At the moment, the PI gets its power through a powerbank, that will keep it alive for a few hours in case of a power outage. I plan to remove this and plug a Shelly Plug into the power supply (when I get back home), so in worst case, I can hard reboot it from the shellies web interface (not the best thing to do, I know).

So....whast do you think about my measures? any comments are welcome, as well as any other/additional strategies... :D

Re: Making Domoticz failsafe

Posted: Saturday 23 May 2020 12:09
by McMelloW
Have a look at this article https://www.sigmdel.ca/michel/ha/rpi/ra ... og_en.html
This guy has more practical solutions on his site.

Ofcourse there are many roads to Rome :) even in the LockDown time

Re: Making Domoticz failsafe

Posted: Saturday 23 May 2020 12:23
by Egregius
If it’s the wifi connection that fails, why not just use a script to restart that?
Or better use cable.

Re: Making Domoticz failsafe

Posted: Saturday 23 May 2020 12:28
by elzorrovega
Hello,
I am a newbie to Domoticz (2019) but interested like you to have a reliable system.

I have the following configuration:

• Domoticz Version 2020.2 running in Raspberry PI 3 b+
• Aeon Labs Z‐Stick Gen5 (Z‐Wave USB Adapter00)
• Aeon Labs Siren Gen5 (Z-Wave Siren Gen5)
• FIBARO DOOR/WINDOW SENSOR 2 FGDW-002
• FIBARO MOTION SENSOR FGMS-001-FR-A-V1.01
• FIBARO WALL PLUG FGWP-102
• Zipato MINI KEYPAD RFiD/Z-WAVE
• Domoticz app on iOS


Thanks to Waaren's patient help I managed to solve some issues related to device settings via JSON commands and notifications. Once this is under control, I was thinking about writing a dzVent script to monitor Domoticz's health and notify user if necessary. I have not looked in the Forum if other users have already embarked in similar projects.

I just glanced at some lines in the Domoticz literature making referring to a second "controller". I work in Industrial Automation and one product we deliver are redundant processors.

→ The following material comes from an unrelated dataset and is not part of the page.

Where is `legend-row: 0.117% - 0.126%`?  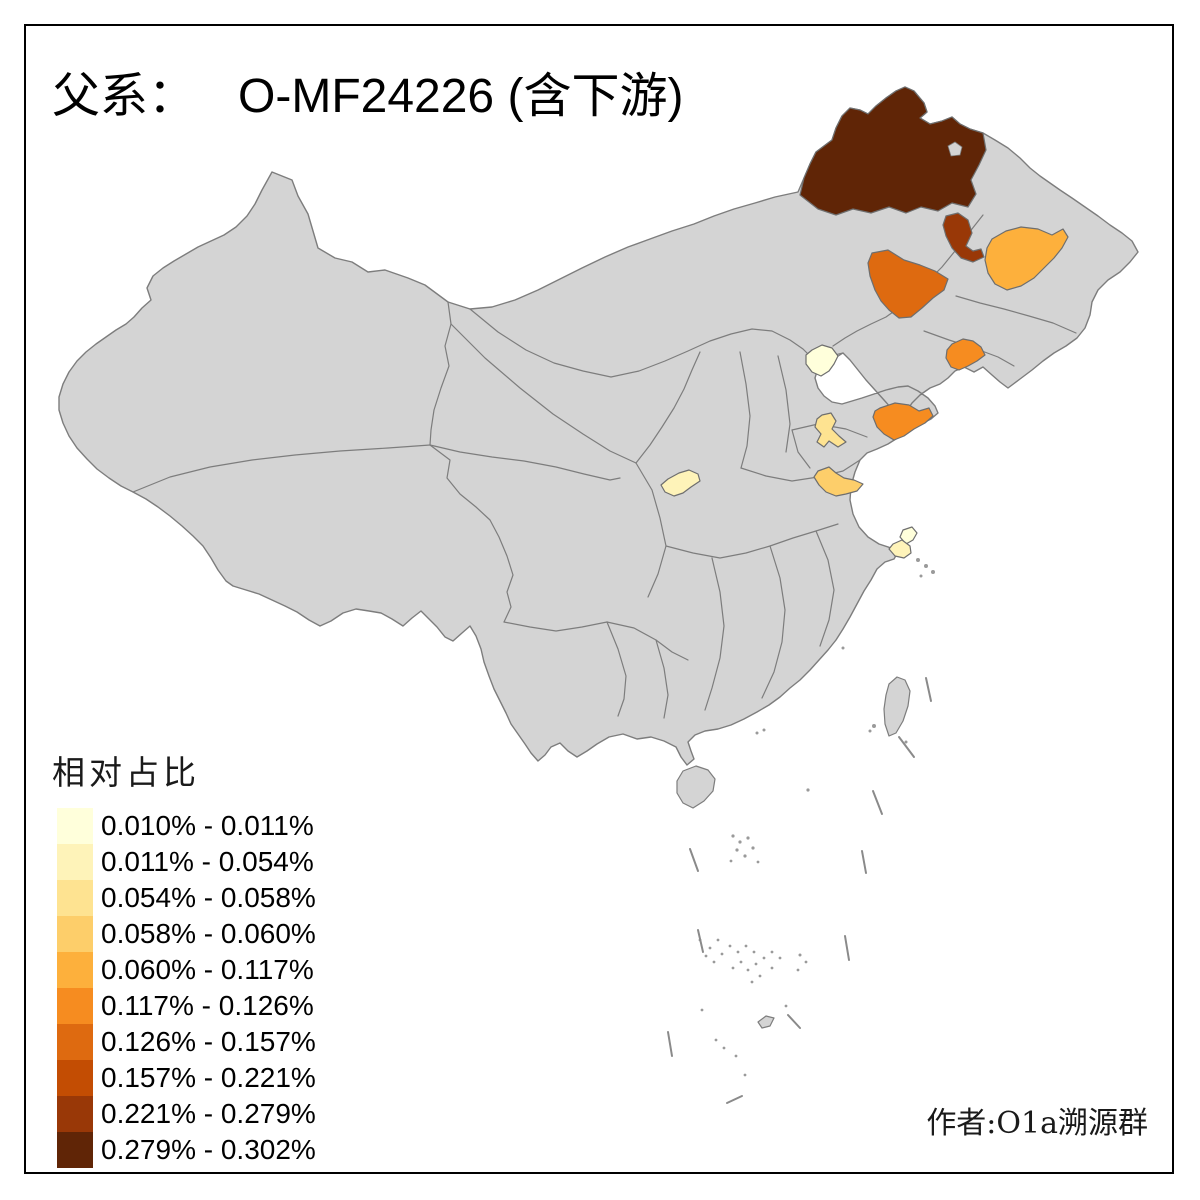
legend-row: 0.117% - 0.126% is located at coordinates (184, 1006).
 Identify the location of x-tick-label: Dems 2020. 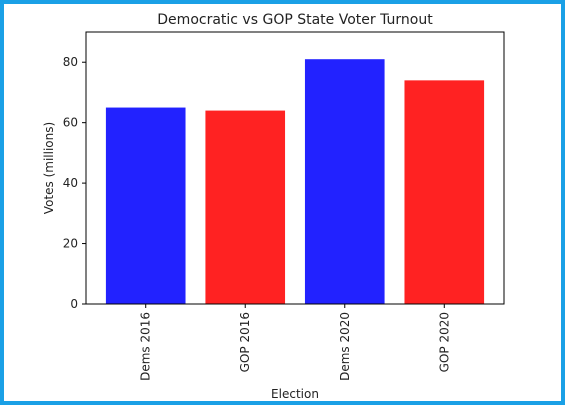
(345, 346).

Does the idea to use a second RPI sound plausible. I would suspect that hardware cost are minimal for you would need to invest in a second RPI and a USB Z-wave controller. The trick would be to have one as the Main and the other as the Reserve.

ElZorroVega :idea:

Re: Making Domoticz failsafe

Posted: Saturday 23 May 2020 12:40
by thomasbaetge
well....at the moment I am about 1500km away from plugin in a network cable :D
besides...I really love using wifi because it gives me the option to place the PI in almost every place in my house, as long there's power (that's easier to come by than LAN).

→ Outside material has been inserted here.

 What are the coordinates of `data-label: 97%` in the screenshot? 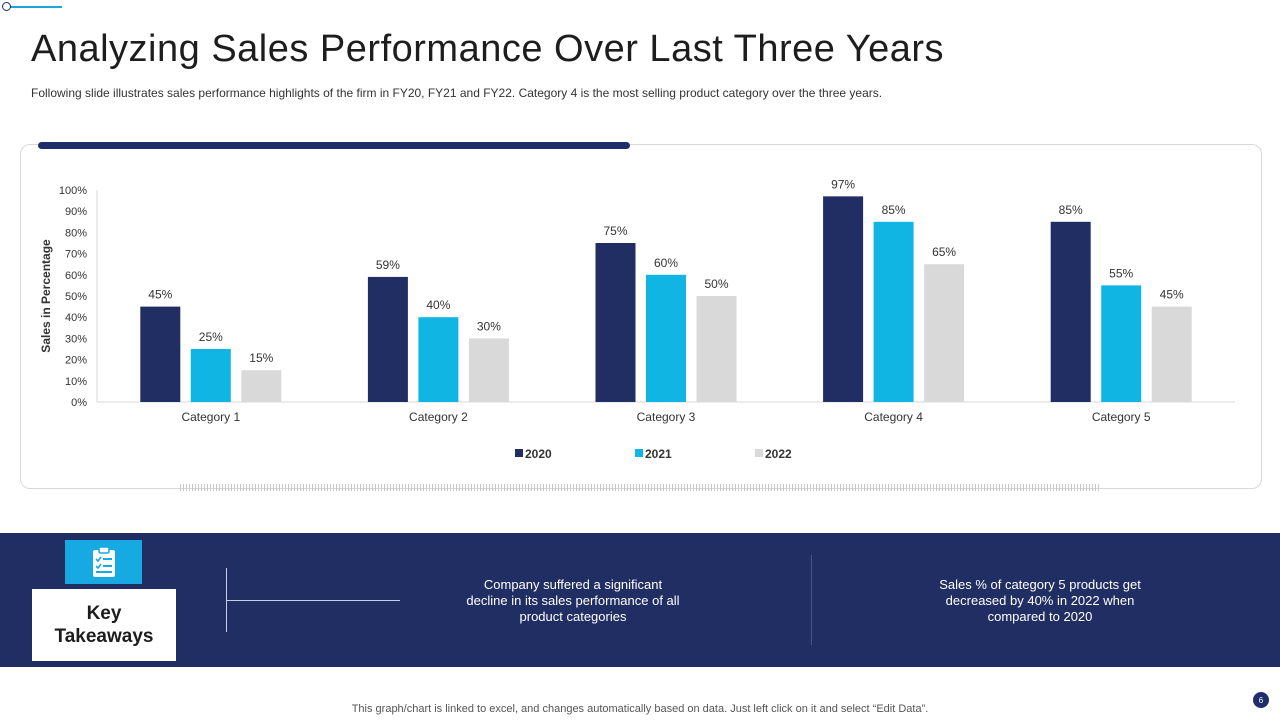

So far the watchdog in my setup seems to work. I restarted my router due to an update and subsequently the PI rebooted, because of the network failure (syslog):

Code: Select all

May 23 12:05:53 Controlberry watchdog[873]: device wlan0 did not receive anything since last check
May 23 12:06:01 Controlberry Node-RED[9771]: 23 May 12:06:01 - [info] [mqtt-broker:Controlberry] Verbindung zum Broker mqtt://192.168.2.40:1883 konnte nicht hergestellt werden.
May 23 12:06:07 Controlberry watchdog[873]: device wlan0 did not receive anything since last check
May 23 12:06:16 Controlberry Node-RED[9771]: 23 May 12:06:16 - [info] [mqtt-broker:Controlberry] Verbindung zum Broker mqtt://192.168.2.40:1883 konnte nicht hergestellt werden.
May 23 12:06:21 Controlberry watchdog[873]: device wlan0 did not receive anything since last check
May 23 12:06:31 Controlberry Node-RED[9771]: 23 May 12:06:31 - [info] [mqtt-broker:Controlberry] Verbindung zum Broker mqtt://192.168.2.40:1883 konnte nicht hergestellt werden.
May 23 12:06:35 Controlberry watchdog[873]: device wlan0 did not receive anything since last check
May 23 12:06:35 Controlberry watchdog[873]: Retry timed-out at 70 seconds for wlan0
May 23 12:06:35 Controlberry watchdog[873]: shutting down the system because of error 101 = 'Network is unreachable'
May 23 12:06:45 Controlberry systemd[1]: Received SIGTERM from PID 873 (watchdog).
that is kind of what I wanted to happen, I just hope the same will work, if the PI's interface stops working (but it should).
This time the interface check caused the reboot, because the NR ping timeout is set to 1000 secs.